**Source records**:
-- start --

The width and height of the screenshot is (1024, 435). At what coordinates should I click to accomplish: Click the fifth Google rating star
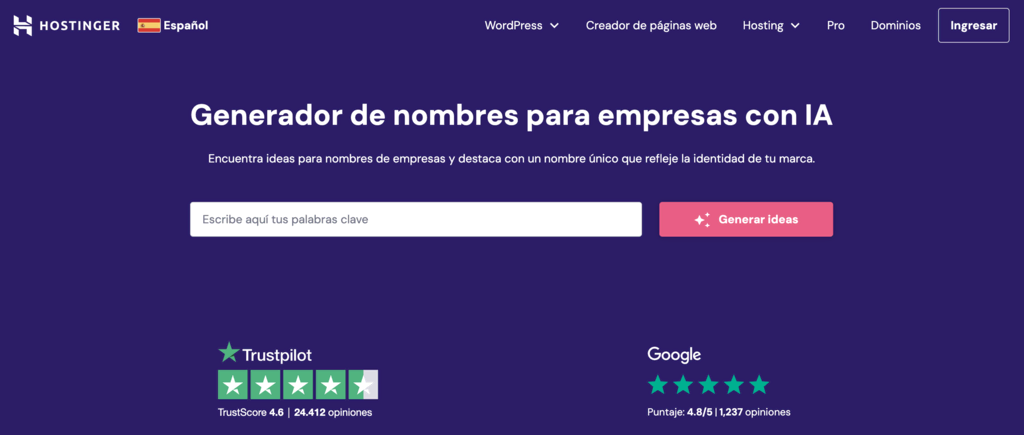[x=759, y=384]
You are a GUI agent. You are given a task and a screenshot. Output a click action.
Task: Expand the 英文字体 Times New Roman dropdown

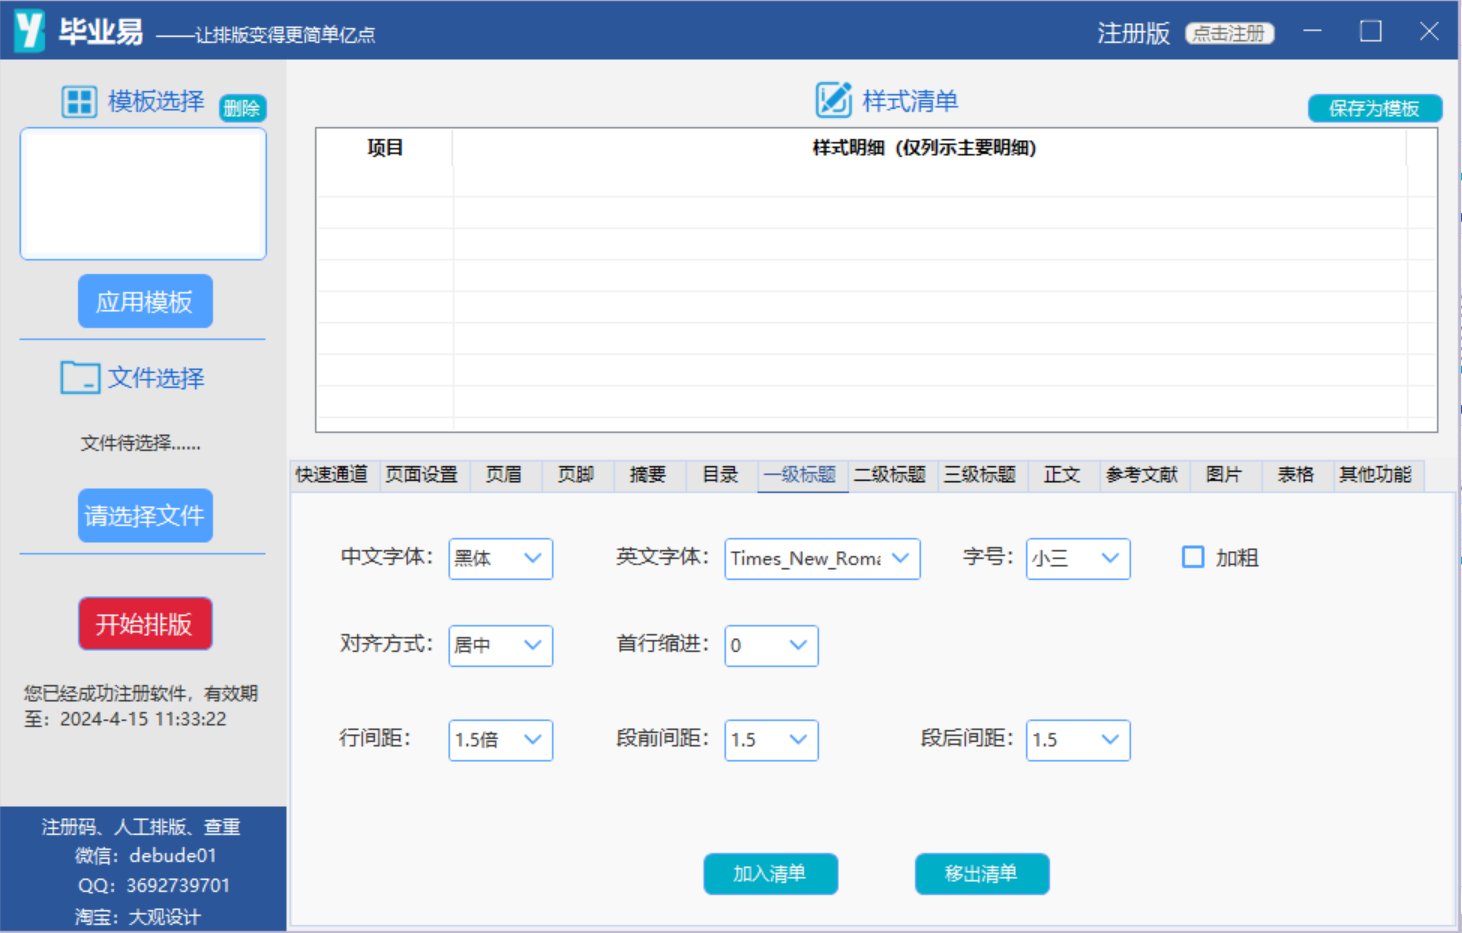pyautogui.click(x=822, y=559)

-- end --

**The problem**:
Copy out every line above, requests included, but multiply each coordinate in the answers by 0.2 and round it to a whole number, with halves rounding up. Leave the pictures out.

**Result below**:
The width and height of the screenshot is (1024, 435). At what coordinates should I click to accomplish: Click the fifth Google rating star
[x=152, y=77]
You are a GUI agent. You are given a task and a screenshot. Output a click action.
Task: Expand the 英文字体 Times New Roman dropdown

pyautogui.click(x=164, y=112)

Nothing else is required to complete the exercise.